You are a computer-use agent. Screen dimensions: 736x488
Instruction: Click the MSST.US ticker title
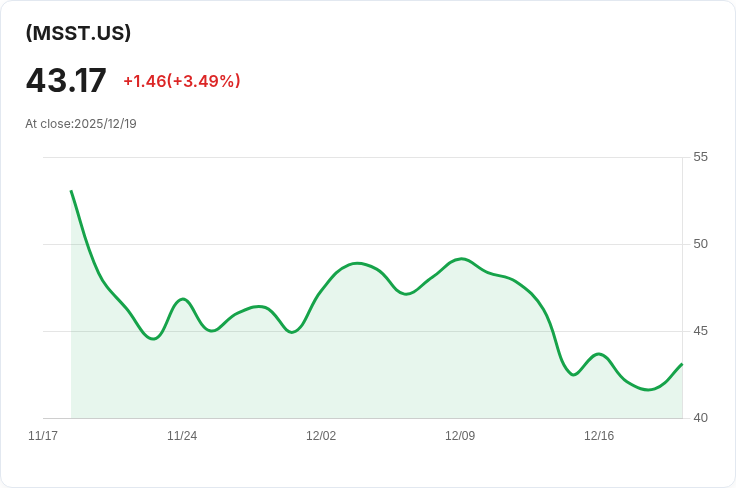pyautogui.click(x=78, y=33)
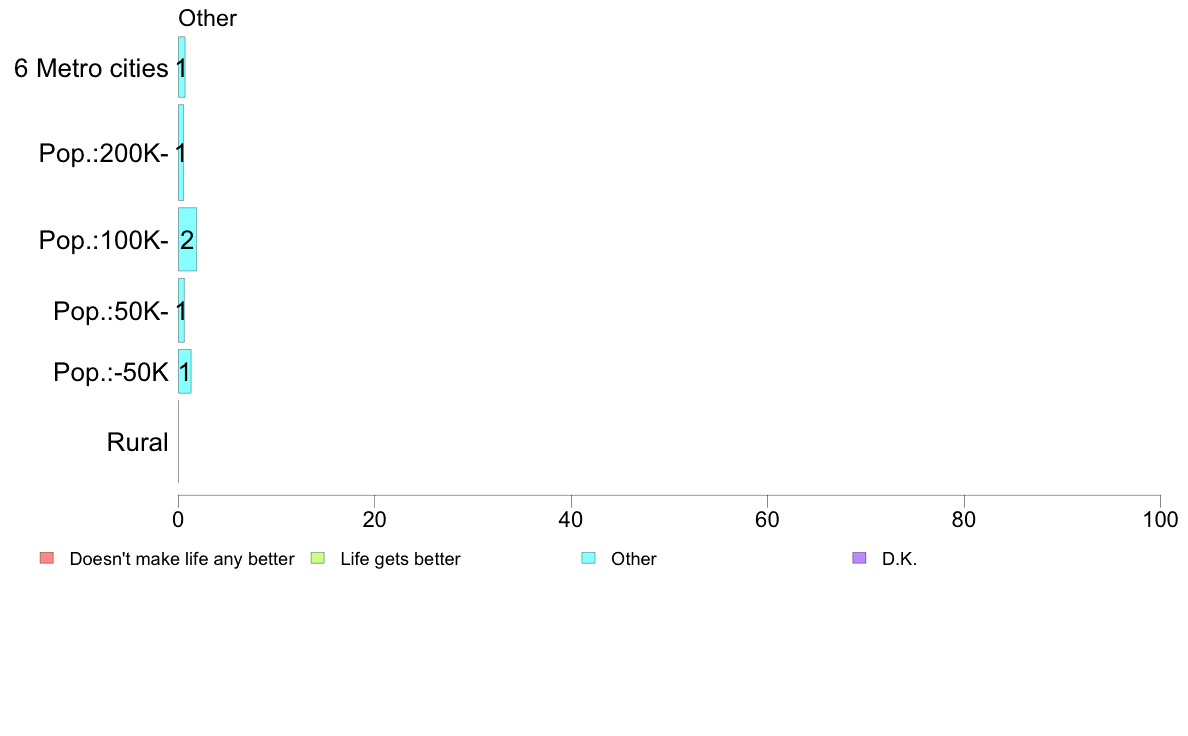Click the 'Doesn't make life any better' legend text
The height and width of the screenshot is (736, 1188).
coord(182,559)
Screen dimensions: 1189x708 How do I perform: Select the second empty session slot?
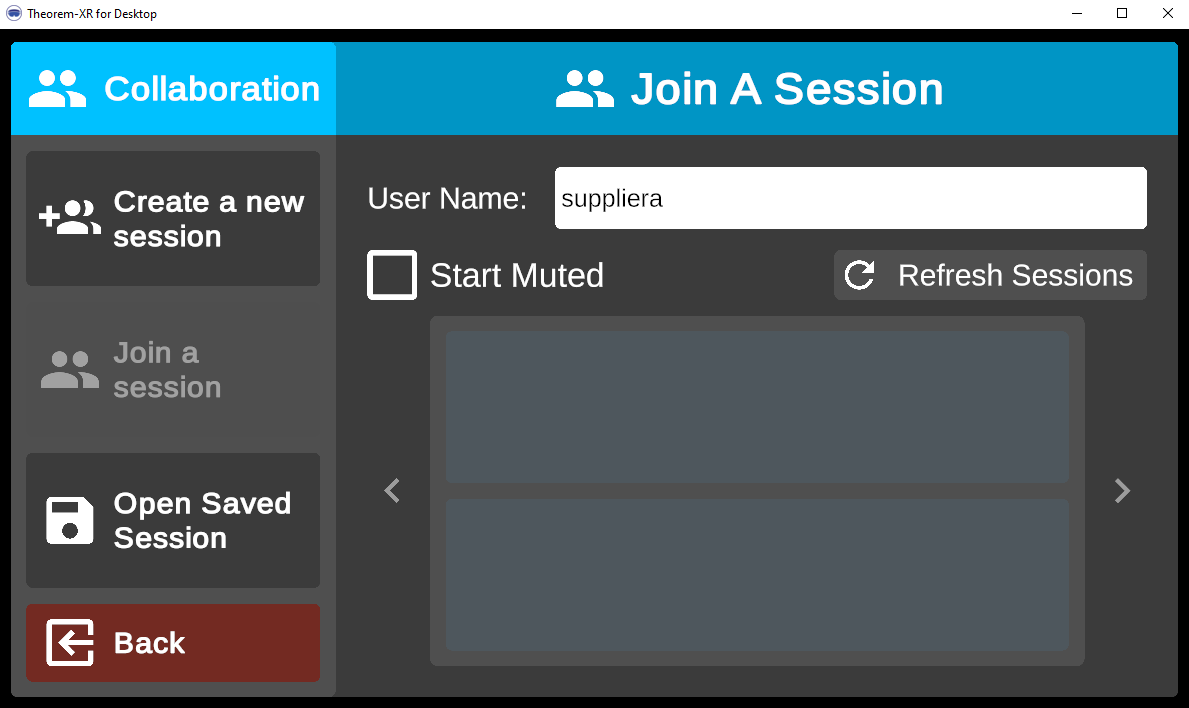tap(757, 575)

════════════════════

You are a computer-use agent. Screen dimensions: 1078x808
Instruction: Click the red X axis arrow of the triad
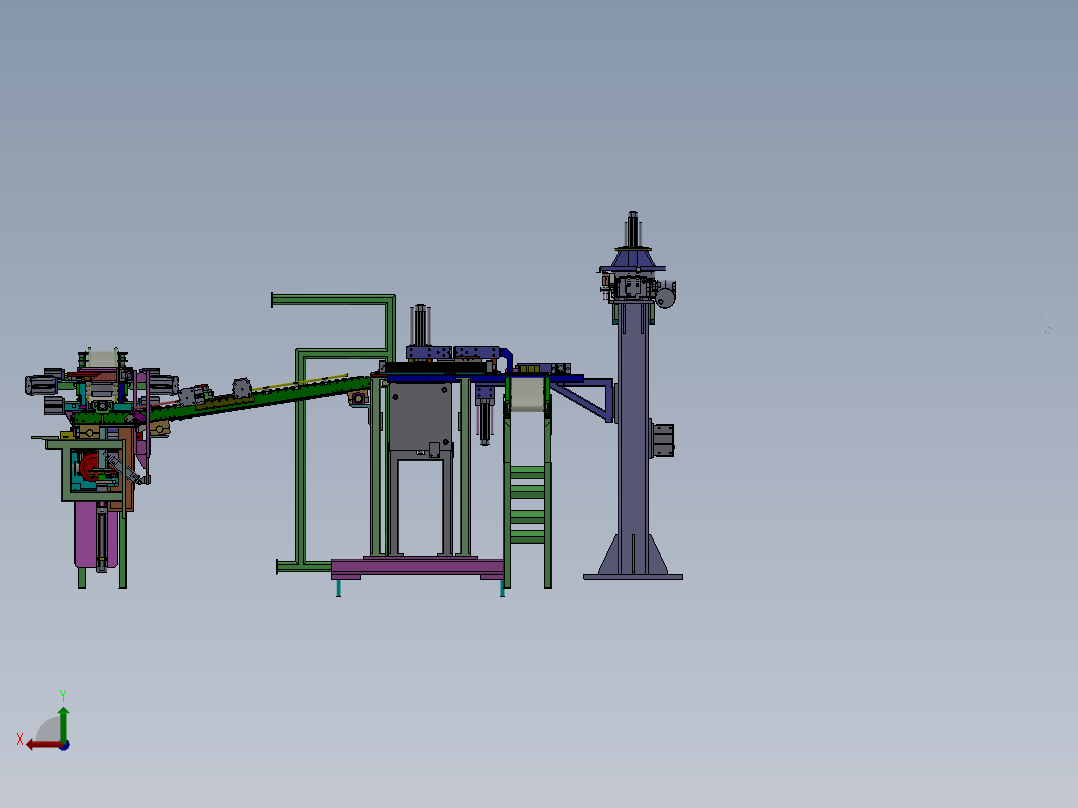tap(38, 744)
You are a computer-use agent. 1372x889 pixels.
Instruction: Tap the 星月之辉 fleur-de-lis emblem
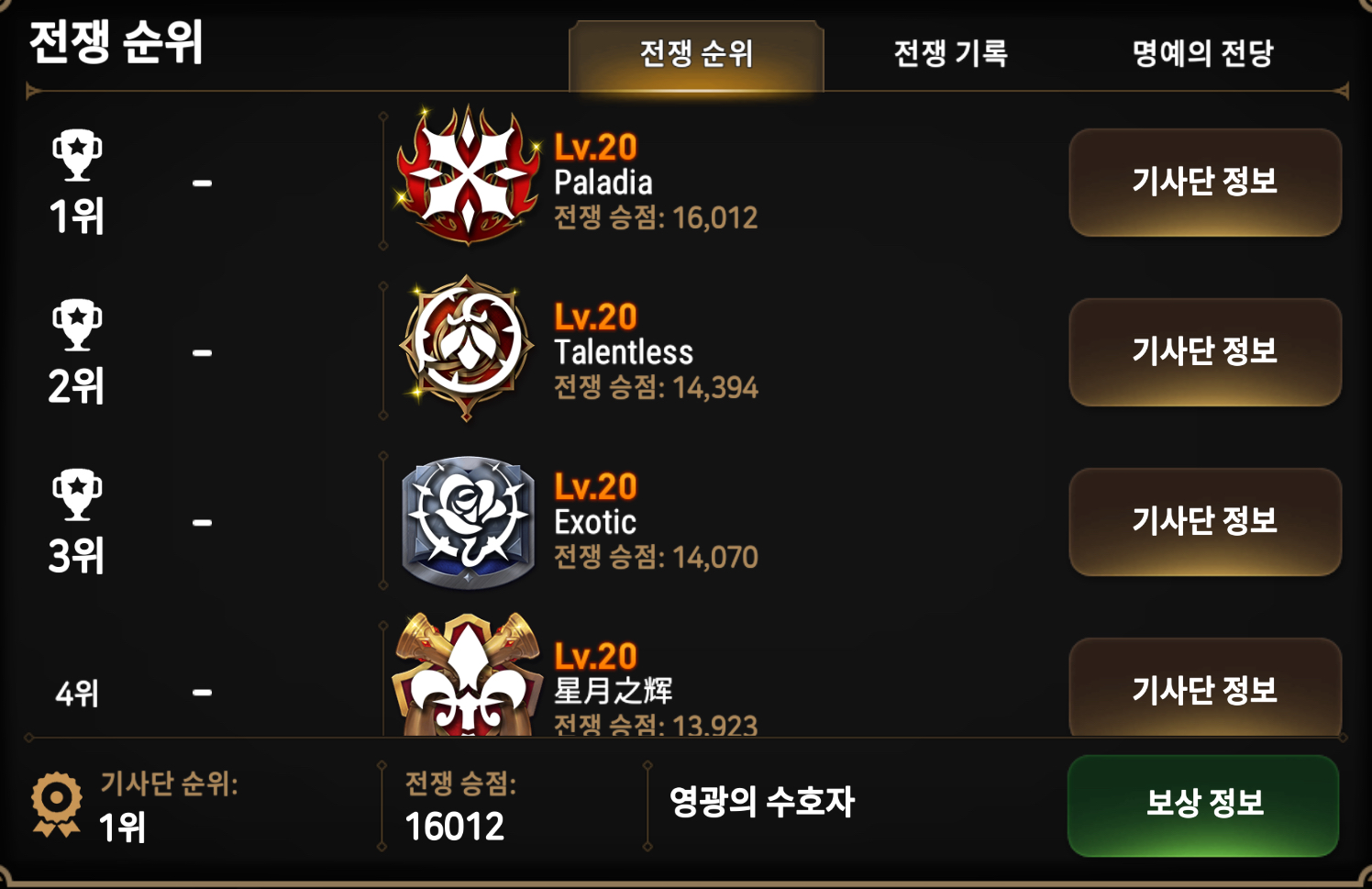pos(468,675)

════════════════════

• **Goal of the exercise**: An exact number is called for here: how many lines across the records contain the word "agent". Nothing else belongs in the answer.

• **Answer space**: 3